公表しているもので言えば、例えばショ糖エステルの製造を太陽化学と連携したり、銀ナノワイヤーインクの量産技術を昭和電工と共同で開発しています。あるいはプラスチック原料のポリマーをBASFと共同開発するなど、1つの分野に特化するのではなく、幅広い分野で連携しています。
これを無謀と言われたり、「小さな会社なので1つのところだけやりなさい」という反対意見も少なくないのですが、やはり幅広い分野を開発・事業化していくことが非常に重要だと考えています。
一方で、リソースの制限は確かにあります。
単に開発をしているだけではなく、一緒に開発した技術がメーカーとのコラボレーションによって本当にものが作られて売られていくところまで実現していく必要があります。その最初の事例が2016年暮れに立ち上がる、太陽化学とのショ糖エステルの工場です。これは四日市で立ち上がります。
これだけにとどまらず、我々としては2つ目3つ目のプロジェクトを商業ベースで使えるプロセスを来年度中に立ち上げ、マイクロ波の持つプラットフォーム性、そしてこれが本当に使えることを示していきたいなと思います。
化学業界は非常に保守的な業界です。そういう形で実際に幅広い分野で使われていることがわかると、(業界として)今後どんどん取り入れやすくなってくるのではないかと思います。

起業家へのメッセージ

我々もまだ成功したとは言えませんが、とにかく何かをやりたい、ビジネスを起こしたいと思ったときに重要なのは、まずはトライしてみることです。単に頭の中や机の上だけで考えるのではなく、とにかく仮説検証し、トライアンドエラーすることが重要だと思っています。
我々がものづくりの会社を立ち上げ、まずマイクロ波の大型化にチャレンジし、大型化のチャレンジに成功しました。
それだけでは不十分で、やはりマイクロ波でものづくりができることを実績として示す必要がありました。我々自身は大型化に成功したリアクターを他の人に使ってもらおうと思っていましたが、実績がないものを使ってくれる人もおらず、結果として、我々自身で化学工場を2014年に建てることになりました。
そこが1つのブレイクスルーとなり、「本当にものが作れる」ことを証明できたので、多数の引き合いが世界中からくるようになりました。

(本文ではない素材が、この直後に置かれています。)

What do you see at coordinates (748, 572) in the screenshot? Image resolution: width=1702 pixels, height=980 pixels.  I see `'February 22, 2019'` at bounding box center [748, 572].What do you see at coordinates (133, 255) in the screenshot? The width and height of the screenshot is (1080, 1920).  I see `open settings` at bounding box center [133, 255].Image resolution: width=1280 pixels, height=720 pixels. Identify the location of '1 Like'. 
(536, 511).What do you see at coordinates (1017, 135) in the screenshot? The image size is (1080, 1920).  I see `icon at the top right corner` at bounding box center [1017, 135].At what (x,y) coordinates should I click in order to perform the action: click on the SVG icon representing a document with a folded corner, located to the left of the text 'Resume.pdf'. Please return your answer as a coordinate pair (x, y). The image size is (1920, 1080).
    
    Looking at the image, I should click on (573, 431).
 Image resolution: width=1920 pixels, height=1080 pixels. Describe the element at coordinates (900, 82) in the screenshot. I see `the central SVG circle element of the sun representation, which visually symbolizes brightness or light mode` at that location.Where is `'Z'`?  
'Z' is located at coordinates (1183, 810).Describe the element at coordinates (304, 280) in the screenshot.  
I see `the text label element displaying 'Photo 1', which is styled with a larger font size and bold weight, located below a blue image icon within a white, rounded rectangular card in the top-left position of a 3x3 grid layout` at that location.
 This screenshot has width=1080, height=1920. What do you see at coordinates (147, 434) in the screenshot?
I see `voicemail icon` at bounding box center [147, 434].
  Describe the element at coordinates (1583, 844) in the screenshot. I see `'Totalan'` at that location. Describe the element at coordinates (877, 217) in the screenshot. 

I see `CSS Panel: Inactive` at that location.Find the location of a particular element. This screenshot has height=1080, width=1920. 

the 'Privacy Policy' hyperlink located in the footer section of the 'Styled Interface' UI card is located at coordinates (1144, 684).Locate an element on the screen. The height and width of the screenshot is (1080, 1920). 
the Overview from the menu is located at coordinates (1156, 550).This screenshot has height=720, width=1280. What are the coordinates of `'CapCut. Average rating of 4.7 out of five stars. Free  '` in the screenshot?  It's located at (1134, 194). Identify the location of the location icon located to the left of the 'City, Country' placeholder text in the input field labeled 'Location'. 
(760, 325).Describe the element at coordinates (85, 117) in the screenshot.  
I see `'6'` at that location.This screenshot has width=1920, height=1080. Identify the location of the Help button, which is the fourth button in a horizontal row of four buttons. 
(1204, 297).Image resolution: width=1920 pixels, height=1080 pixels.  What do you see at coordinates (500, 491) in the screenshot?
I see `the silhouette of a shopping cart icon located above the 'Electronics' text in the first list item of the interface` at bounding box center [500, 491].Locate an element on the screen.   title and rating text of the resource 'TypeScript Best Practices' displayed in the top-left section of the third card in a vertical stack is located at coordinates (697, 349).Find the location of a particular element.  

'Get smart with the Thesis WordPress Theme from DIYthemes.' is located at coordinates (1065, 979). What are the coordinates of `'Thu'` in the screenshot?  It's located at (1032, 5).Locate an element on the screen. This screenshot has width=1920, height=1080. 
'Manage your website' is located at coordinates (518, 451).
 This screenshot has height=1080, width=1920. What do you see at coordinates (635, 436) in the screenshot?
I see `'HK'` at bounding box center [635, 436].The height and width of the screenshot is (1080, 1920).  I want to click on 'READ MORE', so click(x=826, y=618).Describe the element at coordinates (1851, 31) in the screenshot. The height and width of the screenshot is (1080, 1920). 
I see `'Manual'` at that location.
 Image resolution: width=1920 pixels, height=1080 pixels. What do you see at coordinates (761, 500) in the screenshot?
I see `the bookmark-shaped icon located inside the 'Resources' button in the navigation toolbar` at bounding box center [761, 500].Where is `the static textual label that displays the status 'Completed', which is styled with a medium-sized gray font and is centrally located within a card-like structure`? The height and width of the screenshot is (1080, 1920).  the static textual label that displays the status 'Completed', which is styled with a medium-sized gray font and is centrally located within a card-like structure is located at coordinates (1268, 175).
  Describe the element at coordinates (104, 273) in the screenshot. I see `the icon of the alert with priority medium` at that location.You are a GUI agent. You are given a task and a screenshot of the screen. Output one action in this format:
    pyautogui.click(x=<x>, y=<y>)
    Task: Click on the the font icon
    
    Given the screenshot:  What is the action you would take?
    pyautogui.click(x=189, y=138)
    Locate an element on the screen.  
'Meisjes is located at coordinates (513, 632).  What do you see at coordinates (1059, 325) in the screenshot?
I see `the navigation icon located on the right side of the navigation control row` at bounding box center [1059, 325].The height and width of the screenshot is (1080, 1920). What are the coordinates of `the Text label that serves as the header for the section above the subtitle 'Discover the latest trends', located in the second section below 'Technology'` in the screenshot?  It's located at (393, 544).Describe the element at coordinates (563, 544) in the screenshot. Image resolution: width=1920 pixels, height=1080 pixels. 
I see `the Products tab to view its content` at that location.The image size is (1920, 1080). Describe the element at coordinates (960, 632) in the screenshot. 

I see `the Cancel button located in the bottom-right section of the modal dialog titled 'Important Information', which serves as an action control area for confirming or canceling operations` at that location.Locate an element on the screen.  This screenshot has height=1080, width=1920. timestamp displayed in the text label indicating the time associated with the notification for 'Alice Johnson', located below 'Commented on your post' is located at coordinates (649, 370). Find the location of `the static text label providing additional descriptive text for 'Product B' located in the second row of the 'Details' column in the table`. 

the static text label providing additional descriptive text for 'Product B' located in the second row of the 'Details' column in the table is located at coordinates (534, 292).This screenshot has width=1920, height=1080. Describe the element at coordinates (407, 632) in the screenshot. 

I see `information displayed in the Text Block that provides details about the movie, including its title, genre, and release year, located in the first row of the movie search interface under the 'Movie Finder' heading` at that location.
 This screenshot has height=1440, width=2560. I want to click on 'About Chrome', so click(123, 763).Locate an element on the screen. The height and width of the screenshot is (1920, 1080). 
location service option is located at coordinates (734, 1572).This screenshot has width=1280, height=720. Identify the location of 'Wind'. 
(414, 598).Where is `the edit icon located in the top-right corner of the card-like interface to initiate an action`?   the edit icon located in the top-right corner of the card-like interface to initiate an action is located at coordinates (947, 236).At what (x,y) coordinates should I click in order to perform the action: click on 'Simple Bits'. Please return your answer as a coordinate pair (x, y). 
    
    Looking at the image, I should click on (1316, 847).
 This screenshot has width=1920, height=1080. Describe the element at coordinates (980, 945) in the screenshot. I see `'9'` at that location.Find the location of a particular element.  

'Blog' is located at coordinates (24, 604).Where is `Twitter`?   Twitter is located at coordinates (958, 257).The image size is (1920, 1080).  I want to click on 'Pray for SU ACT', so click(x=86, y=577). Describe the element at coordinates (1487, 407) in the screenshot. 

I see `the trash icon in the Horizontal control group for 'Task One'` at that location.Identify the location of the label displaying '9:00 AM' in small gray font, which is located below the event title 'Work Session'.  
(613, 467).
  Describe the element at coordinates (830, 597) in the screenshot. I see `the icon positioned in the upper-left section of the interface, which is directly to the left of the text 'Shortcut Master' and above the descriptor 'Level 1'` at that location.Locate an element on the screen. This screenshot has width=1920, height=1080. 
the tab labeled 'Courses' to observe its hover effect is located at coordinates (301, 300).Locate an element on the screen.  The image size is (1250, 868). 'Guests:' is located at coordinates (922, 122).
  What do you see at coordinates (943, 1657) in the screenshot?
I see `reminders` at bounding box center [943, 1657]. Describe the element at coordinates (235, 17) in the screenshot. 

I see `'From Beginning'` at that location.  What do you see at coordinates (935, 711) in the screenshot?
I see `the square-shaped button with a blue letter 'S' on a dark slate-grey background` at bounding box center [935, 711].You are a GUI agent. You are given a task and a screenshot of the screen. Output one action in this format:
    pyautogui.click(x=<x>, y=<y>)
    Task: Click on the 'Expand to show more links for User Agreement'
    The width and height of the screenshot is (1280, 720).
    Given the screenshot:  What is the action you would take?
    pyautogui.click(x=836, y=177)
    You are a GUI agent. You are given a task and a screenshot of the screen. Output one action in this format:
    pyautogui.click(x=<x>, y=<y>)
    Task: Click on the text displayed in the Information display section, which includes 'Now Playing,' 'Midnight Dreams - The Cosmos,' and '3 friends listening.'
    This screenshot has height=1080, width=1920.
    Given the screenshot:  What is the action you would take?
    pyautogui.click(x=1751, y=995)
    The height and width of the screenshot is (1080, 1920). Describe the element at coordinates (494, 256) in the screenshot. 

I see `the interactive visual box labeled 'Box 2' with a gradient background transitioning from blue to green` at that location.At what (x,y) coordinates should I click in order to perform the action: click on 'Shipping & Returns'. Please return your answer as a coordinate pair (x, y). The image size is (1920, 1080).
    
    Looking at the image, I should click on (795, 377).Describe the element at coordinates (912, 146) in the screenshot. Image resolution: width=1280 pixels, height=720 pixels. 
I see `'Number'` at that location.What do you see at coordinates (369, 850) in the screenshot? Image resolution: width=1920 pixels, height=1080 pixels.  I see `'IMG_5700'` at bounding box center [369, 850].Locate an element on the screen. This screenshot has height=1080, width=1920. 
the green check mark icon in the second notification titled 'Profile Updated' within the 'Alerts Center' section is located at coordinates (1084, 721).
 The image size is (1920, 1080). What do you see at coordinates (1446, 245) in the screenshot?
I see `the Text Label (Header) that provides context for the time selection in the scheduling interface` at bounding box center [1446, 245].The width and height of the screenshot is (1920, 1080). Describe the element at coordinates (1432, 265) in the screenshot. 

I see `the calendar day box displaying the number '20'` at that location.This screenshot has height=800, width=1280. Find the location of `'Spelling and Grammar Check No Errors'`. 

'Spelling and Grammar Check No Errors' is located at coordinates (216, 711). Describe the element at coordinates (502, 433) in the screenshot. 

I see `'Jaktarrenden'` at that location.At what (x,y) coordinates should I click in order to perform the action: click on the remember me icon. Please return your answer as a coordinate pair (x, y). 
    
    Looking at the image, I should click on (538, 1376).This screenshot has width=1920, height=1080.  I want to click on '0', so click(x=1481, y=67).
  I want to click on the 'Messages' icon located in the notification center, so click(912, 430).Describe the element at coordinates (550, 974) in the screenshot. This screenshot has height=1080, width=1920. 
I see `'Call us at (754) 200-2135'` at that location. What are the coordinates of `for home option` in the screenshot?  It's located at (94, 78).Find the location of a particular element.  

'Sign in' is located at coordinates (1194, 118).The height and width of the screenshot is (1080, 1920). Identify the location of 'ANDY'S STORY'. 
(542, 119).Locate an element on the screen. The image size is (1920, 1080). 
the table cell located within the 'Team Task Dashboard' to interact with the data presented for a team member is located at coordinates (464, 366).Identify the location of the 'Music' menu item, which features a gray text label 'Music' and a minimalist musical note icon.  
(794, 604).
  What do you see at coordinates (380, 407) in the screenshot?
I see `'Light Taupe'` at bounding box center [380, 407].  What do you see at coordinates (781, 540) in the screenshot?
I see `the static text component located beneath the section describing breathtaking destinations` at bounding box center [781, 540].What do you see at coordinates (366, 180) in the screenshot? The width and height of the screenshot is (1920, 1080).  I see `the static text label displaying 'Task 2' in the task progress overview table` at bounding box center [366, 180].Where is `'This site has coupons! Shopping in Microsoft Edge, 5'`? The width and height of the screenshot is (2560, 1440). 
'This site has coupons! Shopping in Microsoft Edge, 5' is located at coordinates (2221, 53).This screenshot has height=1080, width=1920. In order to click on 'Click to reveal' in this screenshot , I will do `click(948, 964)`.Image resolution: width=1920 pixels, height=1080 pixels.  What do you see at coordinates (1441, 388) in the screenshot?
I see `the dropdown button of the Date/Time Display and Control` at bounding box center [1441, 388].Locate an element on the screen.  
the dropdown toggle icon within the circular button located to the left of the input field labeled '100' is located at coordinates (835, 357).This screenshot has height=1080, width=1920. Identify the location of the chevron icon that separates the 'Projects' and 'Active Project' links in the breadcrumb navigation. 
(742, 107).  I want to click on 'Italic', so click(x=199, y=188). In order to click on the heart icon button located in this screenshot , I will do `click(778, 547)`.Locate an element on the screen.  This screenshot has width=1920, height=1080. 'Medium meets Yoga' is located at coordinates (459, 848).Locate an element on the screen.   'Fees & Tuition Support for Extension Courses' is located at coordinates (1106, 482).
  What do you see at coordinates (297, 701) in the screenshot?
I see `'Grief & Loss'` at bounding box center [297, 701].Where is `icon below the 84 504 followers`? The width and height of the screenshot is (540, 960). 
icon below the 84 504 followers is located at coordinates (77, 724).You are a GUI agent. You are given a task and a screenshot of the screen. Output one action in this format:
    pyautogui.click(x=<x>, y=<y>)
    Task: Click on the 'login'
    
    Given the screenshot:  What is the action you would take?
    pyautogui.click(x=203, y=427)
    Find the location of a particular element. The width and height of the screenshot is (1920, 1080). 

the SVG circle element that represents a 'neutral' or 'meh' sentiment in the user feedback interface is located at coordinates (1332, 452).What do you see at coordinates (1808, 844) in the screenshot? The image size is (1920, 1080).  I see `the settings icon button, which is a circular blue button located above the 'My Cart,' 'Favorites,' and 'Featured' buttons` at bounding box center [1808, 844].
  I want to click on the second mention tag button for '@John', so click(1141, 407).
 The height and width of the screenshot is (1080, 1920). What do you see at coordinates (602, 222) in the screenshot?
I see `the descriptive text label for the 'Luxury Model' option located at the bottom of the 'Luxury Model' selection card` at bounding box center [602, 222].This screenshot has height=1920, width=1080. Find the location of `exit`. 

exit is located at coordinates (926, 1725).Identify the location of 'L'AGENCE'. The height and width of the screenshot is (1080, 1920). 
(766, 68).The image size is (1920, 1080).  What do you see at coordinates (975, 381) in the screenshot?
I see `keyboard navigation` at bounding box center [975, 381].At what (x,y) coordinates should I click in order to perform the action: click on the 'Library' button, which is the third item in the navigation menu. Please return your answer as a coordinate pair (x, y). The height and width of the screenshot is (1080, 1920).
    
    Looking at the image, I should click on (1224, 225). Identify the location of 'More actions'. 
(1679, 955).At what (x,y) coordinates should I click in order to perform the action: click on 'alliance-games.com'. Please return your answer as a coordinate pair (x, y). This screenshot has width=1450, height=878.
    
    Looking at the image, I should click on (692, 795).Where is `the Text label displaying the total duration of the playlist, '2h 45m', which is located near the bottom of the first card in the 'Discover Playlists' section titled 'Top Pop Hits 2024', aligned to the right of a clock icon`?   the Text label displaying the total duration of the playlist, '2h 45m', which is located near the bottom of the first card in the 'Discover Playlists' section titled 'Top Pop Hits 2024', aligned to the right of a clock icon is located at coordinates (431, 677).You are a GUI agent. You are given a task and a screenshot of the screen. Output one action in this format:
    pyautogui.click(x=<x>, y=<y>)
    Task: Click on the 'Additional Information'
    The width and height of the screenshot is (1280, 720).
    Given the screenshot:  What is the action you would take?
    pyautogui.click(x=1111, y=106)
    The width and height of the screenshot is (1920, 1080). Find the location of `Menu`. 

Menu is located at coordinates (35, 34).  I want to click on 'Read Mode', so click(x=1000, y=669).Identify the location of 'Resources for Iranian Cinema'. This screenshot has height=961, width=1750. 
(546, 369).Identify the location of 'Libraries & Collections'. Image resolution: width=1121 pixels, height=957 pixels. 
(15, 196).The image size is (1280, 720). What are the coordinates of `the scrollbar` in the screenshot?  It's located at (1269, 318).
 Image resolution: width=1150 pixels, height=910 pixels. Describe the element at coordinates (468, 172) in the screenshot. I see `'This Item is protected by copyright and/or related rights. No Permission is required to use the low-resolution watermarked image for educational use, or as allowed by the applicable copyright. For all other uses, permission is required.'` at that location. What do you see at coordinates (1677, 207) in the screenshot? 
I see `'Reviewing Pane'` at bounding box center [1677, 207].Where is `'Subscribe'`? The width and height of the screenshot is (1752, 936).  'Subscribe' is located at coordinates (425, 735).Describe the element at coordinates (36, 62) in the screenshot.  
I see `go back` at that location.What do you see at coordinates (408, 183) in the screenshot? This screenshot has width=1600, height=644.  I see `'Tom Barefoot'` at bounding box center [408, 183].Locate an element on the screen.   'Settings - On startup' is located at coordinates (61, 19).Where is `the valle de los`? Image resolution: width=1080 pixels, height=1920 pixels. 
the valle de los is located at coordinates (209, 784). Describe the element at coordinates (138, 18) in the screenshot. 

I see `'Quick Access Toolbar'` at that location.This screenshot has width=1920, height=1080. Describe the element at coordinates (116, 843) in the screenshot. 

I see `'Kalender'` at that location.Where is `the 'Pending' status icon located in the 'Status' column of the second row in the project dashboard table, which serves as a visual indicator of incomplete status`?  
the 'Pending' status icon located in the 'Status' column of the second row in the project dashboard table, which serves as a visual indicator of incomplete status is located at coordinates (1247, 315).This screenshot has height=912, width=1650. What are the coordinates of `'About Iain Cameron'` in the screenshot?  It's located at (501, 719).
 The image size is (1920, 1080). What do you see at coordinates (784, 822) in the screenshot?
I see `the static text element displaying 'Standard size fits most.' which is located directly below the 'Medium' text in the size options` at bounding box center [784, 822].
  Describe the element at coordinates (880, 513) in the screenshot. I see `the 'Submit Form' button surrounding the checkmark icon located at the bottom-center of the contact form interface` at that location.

本来、研究開発系のベンチャーは得意分野に特化すべきというセオリーですが、我々は自分たちで工場を建てたのです。それによって初めて道が開けて、結果としてそれは大正解だったと思っています。
やってみてダメかどうか検証してみるという姿勢が重要です。何か迷っていらっしゃる方がいれば、とにかくトライしてみてほしいと思います。

起業志望者へのメッセージ

ベンチャーは毎年潰れそうになったり、大変なことが非常に多いです。しかし、それを何で乗り越えられるかというと、自分がその仕事を好きであり、楽しくて、興味があることだからこそ、だと思うのです。
逆に言うと、自分が好きで興味があることをやることが重要だし、そう思っていれば、あまりそこを苦労だと思うことはありません。そういう気持ちがなければ、心が折れてしまうかもしれませんよね。ですので、繰り返しになりますが、「自分がやりたいことをとにかくやること」、それが一番重要だと思います。

マイクロ波化学に興味がある方へのメッセージ

我々はこの100年ぐらい変わっていない化学産業を変えていこうと事業に取り組んでいます。非常にやりがいがありますし、面白い仕事だと思います。
とにかく一緒にチャレンジしたいという人はどんどん応募してほしいです。我々の最大の強みは多様なチームだと思ってます。そこのメンバーになってもらえればと思いますね。